§ **What is asked**: Copy the following lines word for word, beginning at the line that contains "Describe the element at coordinates (2366, 541)" and stopping after the line that contains "This screenshot has height=1260, width=2576.".

§ **Given records**:
+ + +

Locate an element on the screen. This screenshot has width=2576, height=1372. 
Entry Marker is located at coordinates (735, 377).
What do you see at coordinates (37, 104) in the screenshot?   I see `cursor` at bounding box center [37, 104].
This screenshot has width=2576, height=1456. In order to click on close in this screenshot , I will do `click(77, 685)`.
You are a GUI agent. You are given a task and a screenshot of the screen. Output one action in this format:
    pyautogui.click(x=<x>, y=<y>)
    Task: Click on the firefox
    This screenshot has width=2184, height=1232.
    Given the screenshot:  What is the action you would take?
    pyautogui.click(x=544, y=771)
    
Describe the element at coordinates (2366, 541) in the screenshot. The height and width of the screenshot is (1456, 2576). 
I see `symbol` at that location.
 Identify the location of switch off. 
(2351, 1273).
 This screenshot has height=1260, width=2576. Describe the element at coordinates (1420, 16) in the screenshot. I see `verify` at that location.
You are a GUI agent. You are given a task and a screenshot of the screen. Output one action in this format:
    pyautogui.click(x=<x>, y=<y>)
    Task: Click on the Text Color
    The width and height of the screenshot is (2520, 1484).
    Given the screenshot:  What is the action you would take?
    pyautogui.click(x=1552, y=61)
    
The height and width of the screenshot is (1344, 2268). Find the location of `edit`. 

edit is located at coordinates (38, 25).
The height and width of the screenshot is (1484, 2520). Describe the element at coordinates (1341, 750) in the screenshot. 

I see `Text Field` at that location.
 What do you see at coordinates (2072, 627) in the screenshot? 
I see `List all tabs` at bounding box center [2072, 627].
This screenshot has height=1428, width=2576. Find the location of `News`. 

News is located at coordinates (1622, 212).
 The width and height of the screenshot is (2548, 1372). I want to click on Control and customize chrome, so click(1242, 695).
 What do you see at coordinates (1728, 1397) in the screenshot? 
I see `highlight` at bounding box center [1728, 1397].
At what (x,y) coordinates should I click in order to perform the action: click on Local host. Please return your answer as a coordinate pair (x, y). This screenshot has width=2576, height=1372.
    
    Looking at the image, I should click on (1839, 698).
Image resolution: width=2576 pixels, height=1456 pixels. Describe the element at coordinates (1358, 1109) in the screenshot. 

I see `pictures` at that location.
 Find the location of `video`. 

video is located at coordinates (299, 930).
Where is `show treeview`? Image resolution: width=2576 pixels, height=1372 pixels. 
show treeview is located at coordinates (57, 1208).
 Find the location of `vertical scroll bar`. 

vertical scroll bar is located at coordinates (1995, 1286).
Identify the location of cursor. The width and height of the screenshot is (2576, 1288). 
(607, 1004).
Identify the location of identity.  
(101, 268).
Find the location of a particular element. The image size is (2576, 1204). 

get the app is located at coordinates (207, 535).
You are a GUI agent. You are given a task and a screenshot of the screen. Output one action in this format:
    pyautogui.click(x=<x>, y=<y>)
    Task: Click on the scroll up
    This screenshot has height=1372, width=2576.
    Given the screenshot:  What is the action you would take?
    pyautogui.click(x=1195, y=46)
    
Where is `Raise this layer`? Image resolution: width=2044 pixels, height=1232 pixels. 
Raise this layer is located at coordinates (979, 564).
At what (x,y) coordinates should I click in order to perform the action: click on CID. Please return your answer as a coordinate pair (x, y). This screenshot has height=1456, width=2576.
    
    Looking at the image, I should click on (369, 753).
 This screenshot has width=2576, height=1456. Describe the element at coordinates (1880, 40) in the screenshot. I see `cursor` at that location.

+ + +

§ **Complete response**:
Describe the element at coordinates (2366, 541) in the screenshot. The height and width of the screenshot is (1456, 2576). 
I see `symbol` at that location.
 Identify the location of switch off. 
(2351, 1273).
 This screenshot has height=1260, width=2576. Describe the element at coordinates (1420, 16) in the screenshot. I see `verify` at that location.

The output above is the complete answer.